Когда на меня самого находила тоска при мысли об этих пудах печатной бумаги, я всегда вспоминаю с удовольствием одну умную статью в «Современнике», которая в свое время возмутила наших поклонников «книжности»; но мне она тогда же (в 60-х годах) очень понравилась. Автор говорил в ней смело против многописания вообще. Он находил, например, вовсе ненужным и бессмысленным существование наших журналов и газет среднего направления. Он допускал значение «Русского вестника», который действовал против «Современника» и, надо сказать правду, в то время был гораздо занимательнее и цветнее, чем стал впоследствии; но он признавал, и не без основания, ненужными «Отечественные записки» гг. Краевского и Дудышкина и другие, ни то ни се, журналы. Относительно изящной литературы или «беллетристики», как говорится, смелый автор был снисходительнее, хотя находил, что и в ней авторы слишком скоро начинают повторяться. Но особенно он был строг к многокнижности в науке. Помнится мне, он, между прочим, выражался так: «Я теперь занимаюсь политической экономией и нахожу, что для того, чтобы основательно ознакомиться с нею, мне достаточно четырех авторов». Всех четырех названных им ученых я наверное не помню. Наверное я помню только первого и последнего: Адама Смита и Дж. Ст. Милля; двух средних забыл. Нечто подобное я испытал и на себе, когда был в течение 7–8 лет моей первой молодости практикующим врачом. Большие слишком подробные, особенно немецкие руководства вроде Канштатта и Вундерлиха, бывшие тогда в моде, только путали и сбивали у постели больного. Невозможно было всего «вместить»; читалось из самолюбия, из боязни отстать, отчасти из любознательности – пользы же действительной было гораздо больше или от краткого чисто практического энхиридиона Гуфеланда или от каких-нибудь брошюрок о новом особом наблюдении; или, наконец, от таких общих и кратких, можно сказать идеальных руководств, как старое руководство патологии Шёнлейна. Там болезни были все идеальные: водянка, пневмония и т. д., чистые без подробных оговорок и многоречия; все было ясно и понятно, а сама жизнь, клиническая действительность, делала свое дело, усложняя и отклоняя болезнь от чистого и ясного прототипа.

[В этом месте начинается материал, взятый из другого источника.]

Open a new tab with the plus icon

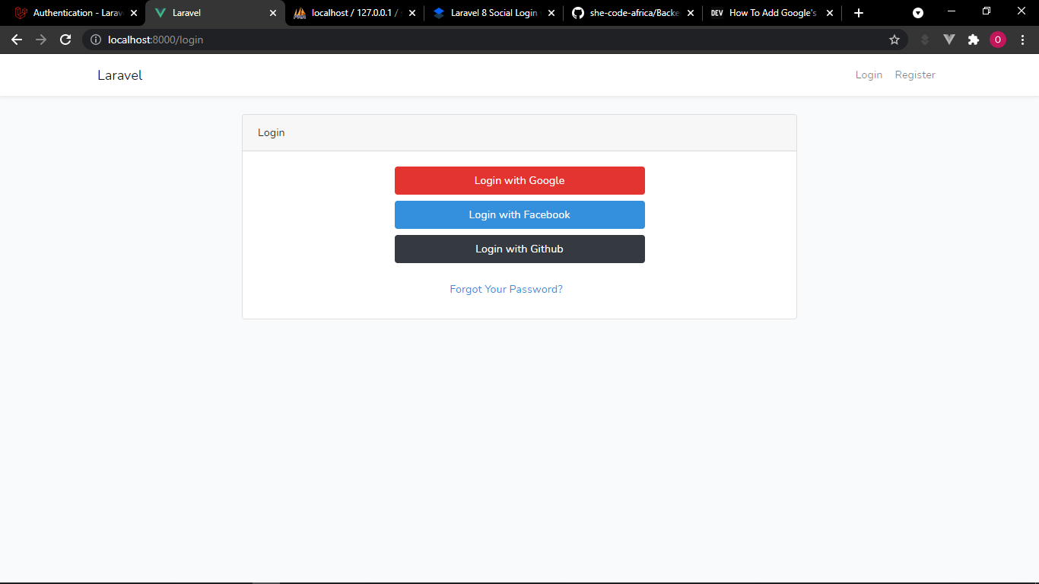(858, 13)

Давно уже были люди, скорбевшие о многописании и многокнижии; давно уже они понимали, что и для самого специального дела от этого мало пользы.

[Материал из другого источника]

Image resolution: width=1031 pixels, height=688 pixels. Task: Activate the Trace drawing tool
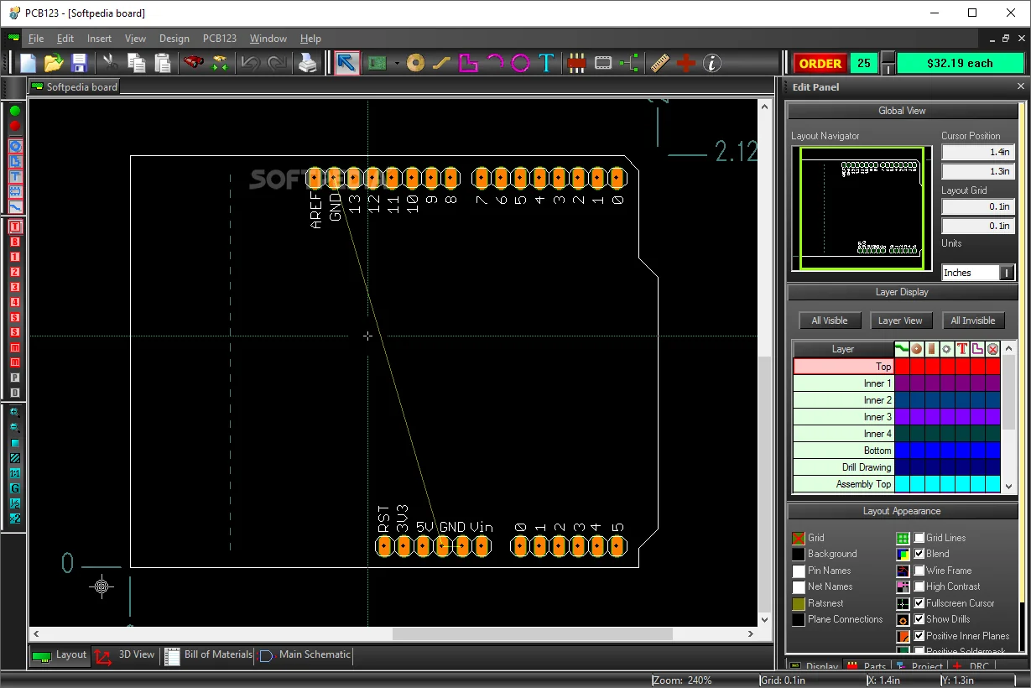pos(440,62)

Помню, еще гимназистом VII класса (в 48 или 49 году) я восхищался одной статьей Грановского в том же «Современнике» и выписал ее для себя почти всю в особую тетрадь. Есть там вещи ошибочные и странные: например, говоря уже и тогда о множестве исторических сочинений, появляющихся на Западе, Грановский объясняет это тем, что «праздным[5] европейцам XIX века нужны сильные ощущения»', и находят их в чтении рассказов о драматических событиях прежних времен. Хороша праздность! В Европе XIX века! Талантливый и сам досужий москвич 40-х годов в 49 и 48 году забыл и об драматизме современной ему западной истории, и еще о том, что не праздность вредит обществам нашего века, а, напротив того, слишком напряженная быстрая производительность предметов, как искусственно вещественных, так и умственных. Разумеется, что не в праздности можно обвинять европейцев, а в излишнем и вредном обоготворении производительности и того, что так богомольно зовут французы «le travail»!
Но есть в статье Грановского и много прекрасного: такова, например, его поэтическая защита исторических и вообще гуманитарных наук против тех, которые и тогда уже хотели все силы ума человеческого приложить к одному естествоведению.
И в этой статье, уже почти полвека тому назад писанной, заметен некоторый ужас перед многокнижностью. «В одной Германии, – говорит Грановский, – за один прошедший год напечатано столько же книг, сколько их было напечатано со времени Гутенбергова изобретения…» Это в самом деле отвратительно! И это еще раз доказывает, как правы те, которые думают, что разложение романо-германского мира, приостановленное лет на 30 реакцией, выразившейся на венском конгрессе, именно со второй половины века (с 48 года) пошло опять быстрыми шагами!
Вот уже когда сами ученые люди начинали понимать, какой бич это пустое умничанье, находящее себе два равно глупые и равно крайние выражения: одно в самоуверенном дилетантизме многотысячной толпы, другое – в специалистическом или монографическом, так сказать, отупении.